REQUIRED TASK A →
Answer these questions using the article on the film Farangi below:
(i) Who directed the film?
(ii) How long is Akbar's leave when he goes to his house?
(iii) What happens to Gul in the army's attack?

** start EXCERPT PROVIDED **

Farangi is a 1964 Pakistani Urdu film. It is directed by Khalil Qaiser and written by Riaz Shahid. The film stars Sudhir, Shamim Ara and Agha Talish with Bahar Begum and Allauddin. Set in 1910s and 1920s at the time of British Raj, Farangi revolves around the battle of a Pashtun freedome fighter against the british army. The film was a golden jubilee success and features some memorable poems by Faiz Ahmad Faiz and Sahir Ludhianvi, with music was composed by Rashid Attre. Ara and Talish's performances in the film were praised. At Nigar Awards 1964, it received four awards including Best Actress for Ara.

Plot 

At the time of British Raj, Akbar who hails from tribal areas goes to his house for a week's leave. On arrival, his mother tells him that she has fixed her marriage with Zeba. He first refuses to marry her because he loves Gul, but later agrees when he comes across Nadir Khan, who also wants to marry her. At his return to the army's fort,  the Major of the army compels him to assist them in attacking at his village but he rebels, manages to escape and start disrupting their plans. In the army's attack, Zeba and her son survive but Gul goes blind.

** end EXCERPT PROVIDED **
** start SUPPLIED MATERIAL **

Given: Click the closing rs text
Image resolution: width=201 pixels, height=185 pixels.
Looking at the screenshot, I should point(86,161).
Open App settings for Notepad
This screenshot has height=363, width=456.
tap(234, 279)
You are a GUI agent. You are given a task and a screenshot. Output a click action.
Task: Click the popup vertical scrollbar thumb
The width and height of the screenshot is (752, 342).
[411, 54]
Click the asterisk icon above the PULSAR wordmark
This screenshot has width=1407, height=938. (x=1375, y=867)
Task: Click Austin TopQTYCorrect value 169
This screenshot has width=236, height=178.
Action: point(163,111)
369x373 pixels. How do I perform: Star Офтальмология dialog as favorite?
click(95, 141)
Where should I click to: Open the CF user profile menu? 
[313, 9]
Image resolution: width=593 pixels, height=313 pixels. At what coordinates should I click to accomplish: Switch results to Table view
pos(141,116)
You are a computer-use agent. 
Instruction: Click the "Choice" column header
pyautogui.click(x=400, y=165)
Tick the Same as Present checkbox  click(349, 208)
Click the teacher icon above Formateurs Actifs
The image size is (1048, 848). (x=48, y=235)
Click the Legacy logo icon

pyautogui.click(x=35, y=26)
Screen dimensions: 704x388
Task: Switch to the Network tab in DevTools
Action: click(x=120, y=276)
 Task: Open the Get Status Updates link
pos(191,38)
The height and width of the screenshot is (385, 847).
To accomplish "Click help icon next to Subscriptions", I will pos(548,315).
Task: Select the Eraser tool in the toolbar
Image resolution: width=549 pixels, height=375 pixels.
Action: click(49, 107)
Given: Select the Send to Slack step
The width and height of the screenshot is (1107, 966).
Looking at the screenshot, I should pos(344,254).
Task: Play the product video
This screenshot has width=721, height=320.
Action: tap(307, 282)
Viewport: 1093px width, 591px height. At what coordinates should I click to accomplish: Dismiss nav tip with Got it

** end SUPPLIED MATERIAL **

REQUIRED TASK B →
Filter the listing above so that only the lines containing the word "icon" remain, and copy those lines.

EXPECTED ANSWER A →
(i) Khalil Qaiser
(ii) A week
(iii) She goes blind.

EXPECTED ANSWER B →
Click the asterisk icon above the PULSAR wordmark
Click the teacher icon above Formateurs Actifs
Click the Legacy logo icon
To accomplish "Click help icon next to Subscriptions", I will pos(548,315).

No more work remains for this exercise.